§ EXCERPT PROVIDED:
— start —

Intuitive flashes are great, but they are not indicative of true understanding. The ability to express complex things in words implies a high familiarity with the subject. That would be the reason why there are conceptual books about string theory, general relativity, etc that laypeople can buy, and they are typically written by highly intelligent people. I know many times I think I come across a penetrating insight and when I try to explain it, word salad comes out.


----------



## IonOfAeons (Dec 2, 2010)

snizz said:


> "You do not really understand something unless you can explain it to your grandmother." - Einstein
> 
> Intuitive flashes are great, but they are not indicative of true understanding. The ability to express complex things in words implies a high familiarity with the subject. That would be the reason why there are conceptual books about string theory, general relativity, etc that laypeople can buy, and they are typically written by highly intelligent people. I know many times I think I come across a penetrating insight and when I try to explain it, word salad comes out.

— end —

§ INFORMATION SHOWN:
— start —

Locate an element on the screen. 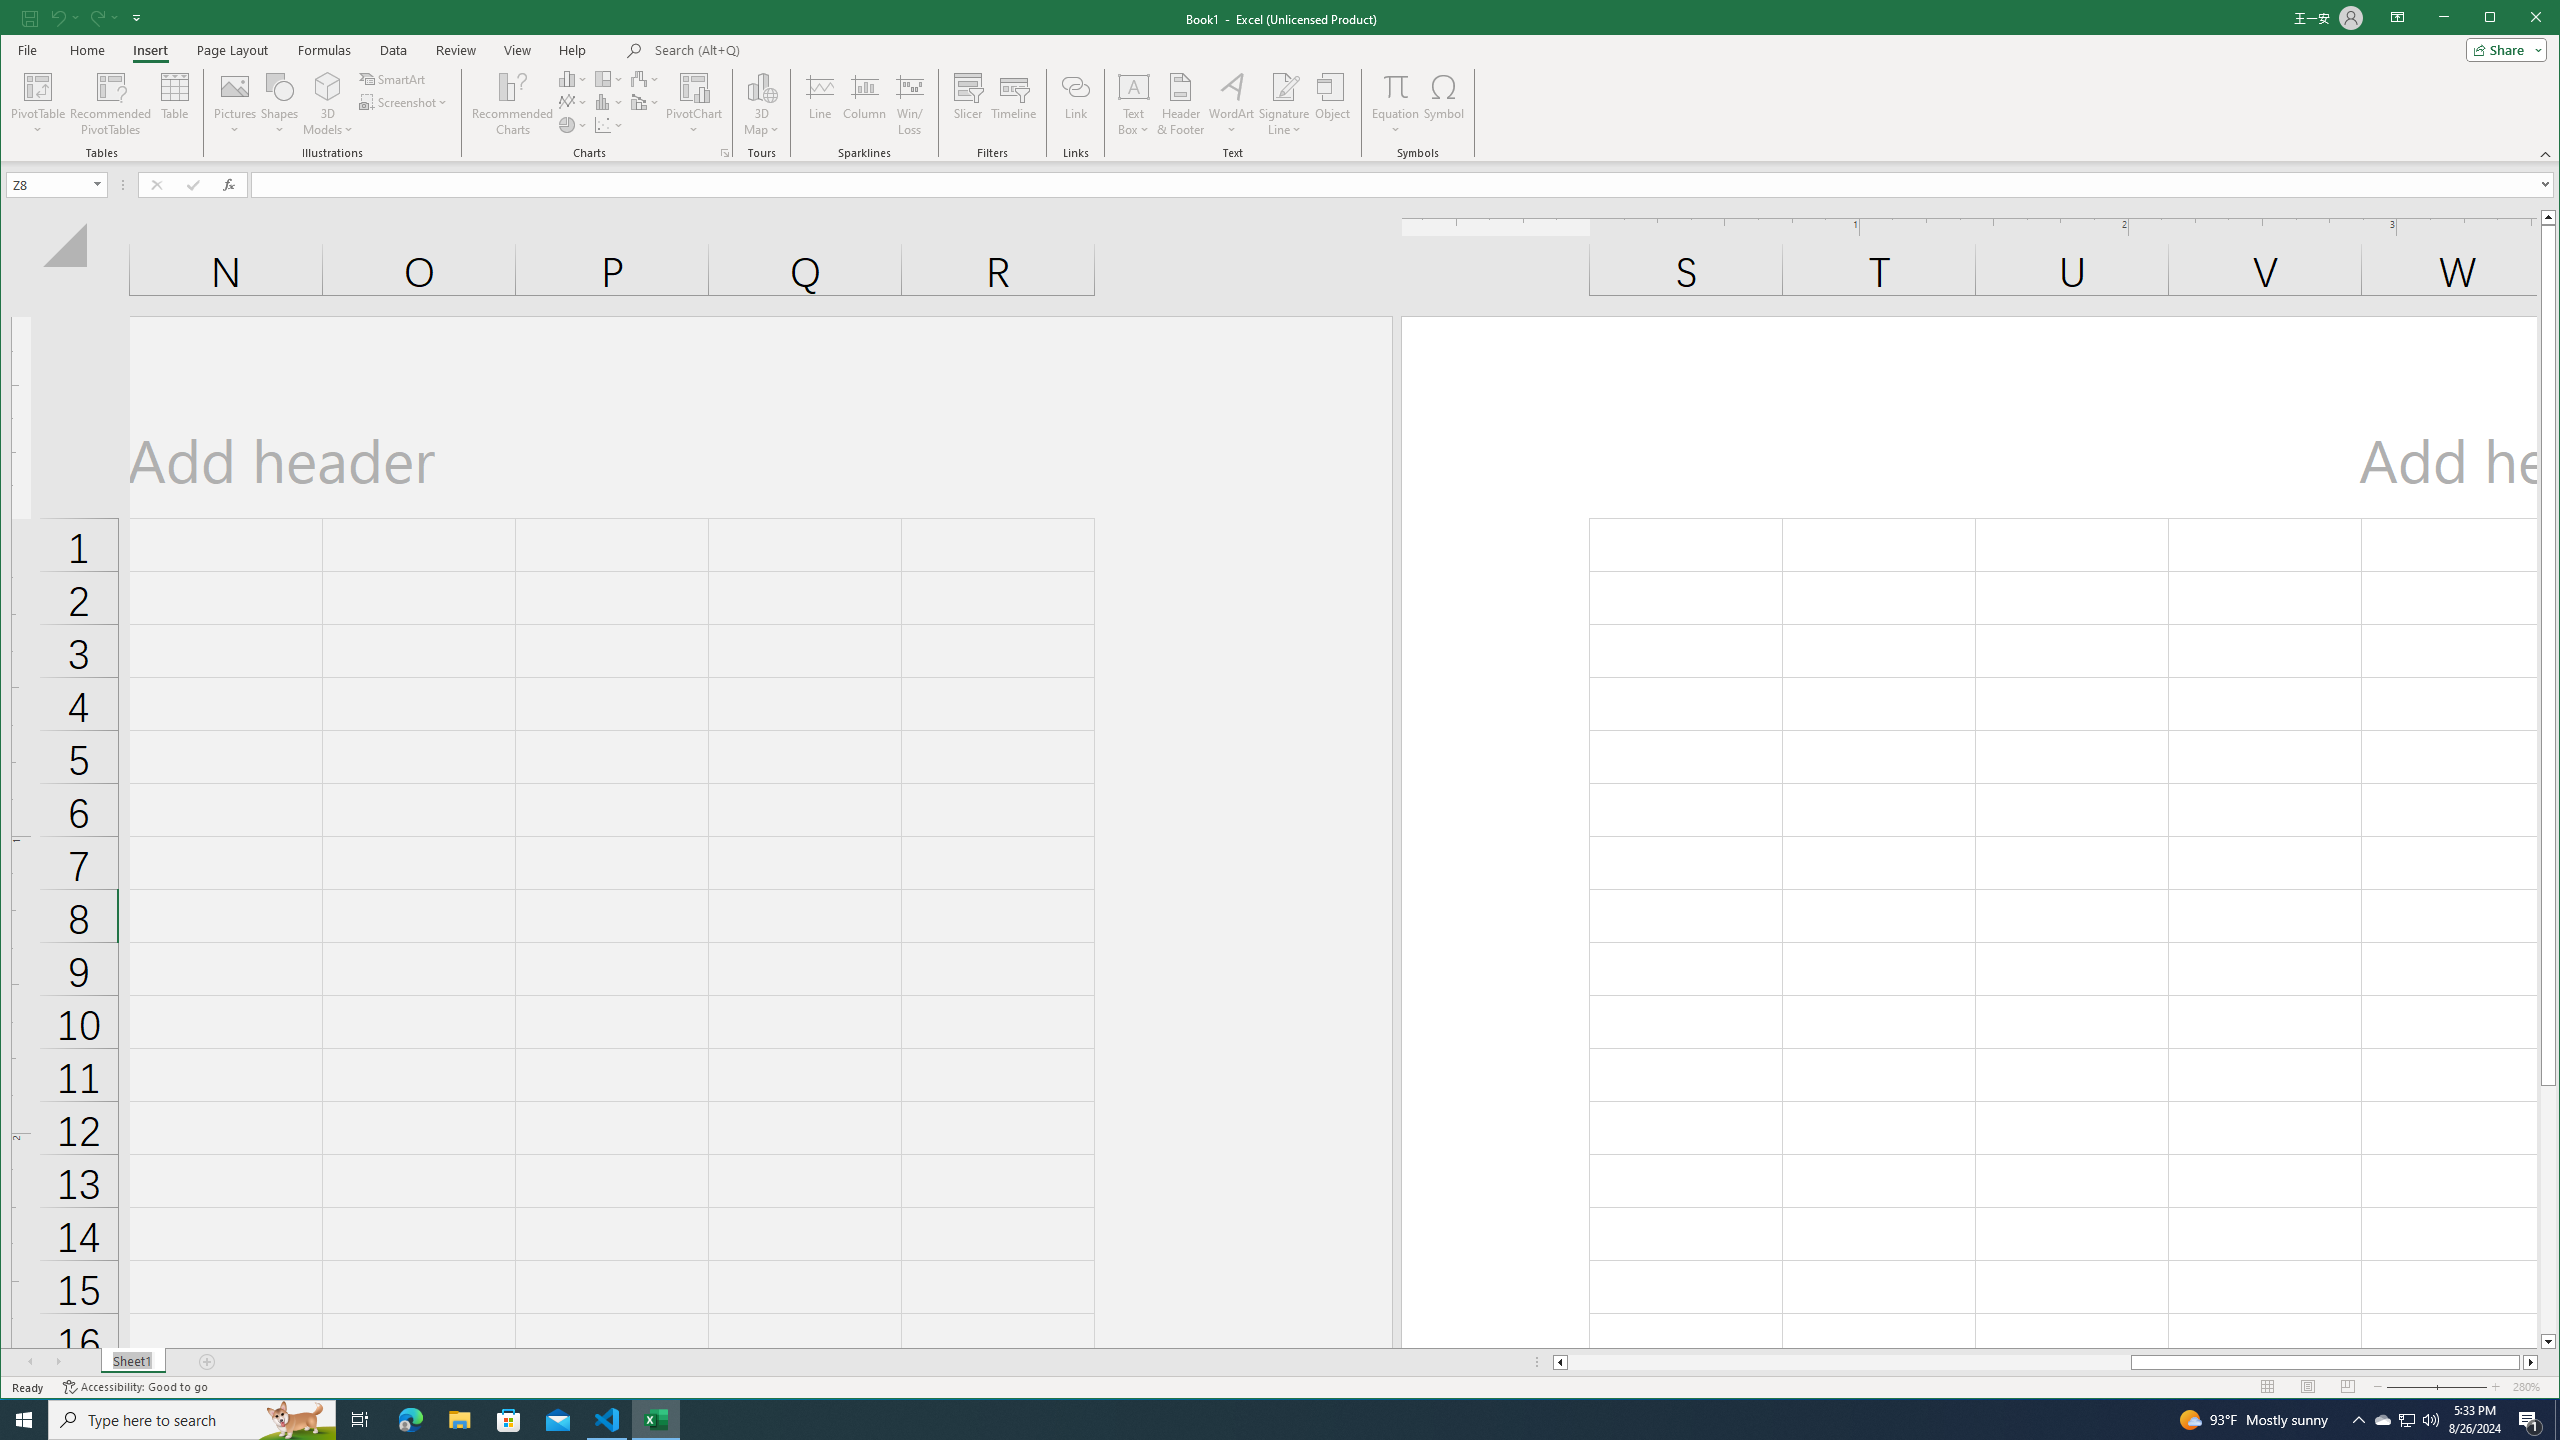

— end —

§ TASKS FOR THIS EXERCISE:
a - Does each statement agree with the forum thread on understanding and explanation? (i) The thread attributes the idea that real understanding means being able to explain something to your grandmother to Einstein. (ii) The writer treats intuitive flashes as a sign of true understanding. (iii) The writer says conceptual books on string theory are typically written by laypeople. Answer yes or no for each, quoting the deciding words.
b - Carry on the forum thread on understanding and explanation, starting after its final sentence.

§ SOLVED PROBLEMS:
a -
(i) Yes: "You do not really understand something unless you can explain it to your grandmother." - Einstein
(ii) No: "Intuitive flashes are great, but they are not indicative of true understanding."
(iii) No: "they are typically written by highly intelligent people."

b -
Writing thoughts down helps to unclutter and clarify so many of the ideas within. Explaining an intuitive flash to someone and expecting them to get it when you yourself aren't quite sure of it is a largely hopeless enterprise, because your understanding of what you said actually gets warped by their 'translation of it'.
When they respond "So you meant this..?" if they think they understood you then the chances are that you'll take on board some of that to replace what you said because you think it is clearer, sometimes it loses something in that translation but you might find it hard to see that because the idea was so hazy to begin with.


----------



## Eric B (Jun 18, 2010)

These theories are something that I find hard to find the best terms for. That's why I've been seeking new ways to express things, such as the functions.


----------



## vixin (May 11, 2011)

My problem might be that when I think, I have all these ideas at such a rapid pace, that the connects I make mentally, are so difficult to explain because they've happened so quickly, and I make strange connections from one thing to another, that people can't seem to see. It's valuable in a discussion with people willing to expand their own thoughts and consider new possibilities, but it is dreadfully confusing to people that don't want to listen.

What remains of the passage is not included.